Zucchini-Pecan Flaxseed Bread

bread zucchini nuts on cutting board with title

Now would be a good time for global warming to make an appearance.  Enough already with the cold and snow!  I don’t know about you, but I’m so over the big pots of stew, and ready to hit the farmers’ market for lighter, fresher, warm-weather fare!

Right now, I’m planning a “turtleneck burning” party.

In the meantime though, my kitchen is still cranking out comfort food…
I was in the mood to switch up my breakfast routine this past weekend, and dug out a favorite quick-bread recipe.  Loaded with good stuff — whole wheat flour, flaxseed, low-fat yogurt and shredded zucchini — this bread is hearty and filling.  It makes great toast {more about how I feel about toast here}, and it’s perfect with that first {or second} cup of coffee!
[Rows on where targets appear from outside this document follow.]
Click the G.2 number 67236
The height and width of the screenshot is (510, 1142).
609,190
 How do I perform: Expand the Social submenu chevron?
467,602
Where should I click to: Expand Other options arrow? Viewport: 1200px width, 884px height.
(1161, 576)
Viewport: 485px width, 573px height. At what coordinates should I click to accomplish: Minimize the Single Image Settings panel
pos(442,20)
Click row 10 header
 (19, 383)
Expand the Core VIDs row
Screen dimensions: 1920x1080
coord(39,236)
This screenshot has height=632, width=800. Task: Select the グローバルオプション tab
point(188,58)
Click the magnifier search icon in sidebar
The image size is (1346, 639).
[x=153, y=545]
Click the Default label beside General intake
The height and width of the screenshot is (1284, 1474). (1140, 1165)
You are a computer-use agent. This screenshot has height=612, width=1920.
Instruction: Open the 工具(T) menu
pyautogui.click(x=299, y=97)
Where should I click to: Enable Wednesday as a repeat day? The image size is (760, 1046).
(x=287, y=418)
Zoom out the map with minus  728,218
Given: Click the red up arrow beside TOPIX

The original recipe is from Cooking Light.  I’ve tweaked the ingredients a bit, but essentially it’s the same.  It’s an easy recipe to pull together — so I always make at least 2 loaves, since it freezes beautifully.

shredded zucchini


Zucchini-Pecan Flaxseed Bread
  • 1½ cups flour
  • 1 cup whole wheat flour
  • ¾ cup granulated sugar
  • ½ cup flaxseed ground
  • ¼ cup packed brown sugar
  • 1 tablespoon baking powder
  • 1 teaspoon ground cinnamon
  • ¾ teaspoon salt
  • ¼ teaspoon baking soda
  • ¼ teaspoon nutmeg
  • 2 cups shredded zucchini (about 2 medium zucchini)
  • 1 cup vanilla lowfat yogurt
  • ½ cup egg substitute
  • 3 tablespoons canola oil
  • 1 teaspoon vanilla extract
  • ¼ cup chopped pecans, toasted
  • cooking spray
  • 3 tablespoons chopped pecans, toasted
  1. Preheat oven to 350.
  2. Lightly spoon flours into dry measuring cups; level with a knife. Combine flours, granulated sugar, and next 7 ingredients (through nutmeg) in a large bowl, stirring well with a whisk.
  3. Spread zucchini onto several layers of heavy-duty paper towels; cover with additional paper towels. Press down firmly to remove excess liquid.
  4. Combine yogurt, egg substitute, oil, and vanilla in a medium bowl, stirring well with a whisk. Stir in zucchini.
  5. Add zucchini mixture and ¼ cup pecans to flour mixture, stirring until well combined.
  6. Pour batter into a 9 x 5-inch loaf pan coated with cooking spray. Sprinkle batter with 3 tablespoons pecans. Bake at 350¡ for 1 hour or until a wooden pick inserted in center comes out clean. Cool in pan 10 minutes on a wire rack. Remove bread from pan; place on wire rack to cool completely.